Extract to read

>> start

Field Notes from the Edge
✦ Journal Entry — Post-Corporate Reckoning
Written during a stretch of intense internal questioning. This entry holds the weight of everything I feared, everything I was conditioned to believe, and the quiet truth I was beginning to uncover — that survival is not laziness, and peace is not cowardice.
If there are two words that describe how I feel right now, they’re “overwhelmed” and “defeated.”
“Exhausted” is not far behind.
The truth is, I’m still reeling from the realisation that my return to that vocational world — in any form — is officially off the table. It’s not theoretical anymore. There’s no back door. No pivot. No quiet reintegration. That chapter is closed.
And yes, there’s grief.
But what’s catching me off guard is how loud the internal questioning has become.
Am I giving up too easily?
Am I being lazy?
Am I just afraid?

>> end

Data lines
>> start

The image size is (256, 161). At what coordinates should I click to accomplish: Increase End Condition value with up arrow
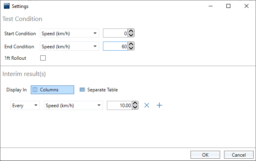click(131, 45)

>> end

Your goal
Can you return the journal entry's passage word for word, starting at the words "If there are" and stopping after "I being lazy?"?

Output below
If there are two words that describe how I feel right now, they’re “overwhelmed” and “defeated.”
“Exhausted” is not far behind.
The truth is, I’m still reeling from the realisation that my return to that vocational world — in any form — is officially off the table. It’s not theoretical anymore. There’s no back door. No pivot. No quiet reintegration. That chapter is closed.
And yes, there’s grief.
But what’s catching me off guard is how loud the internal questioning has become.
Am I giving up too easily?
Am I being lazy?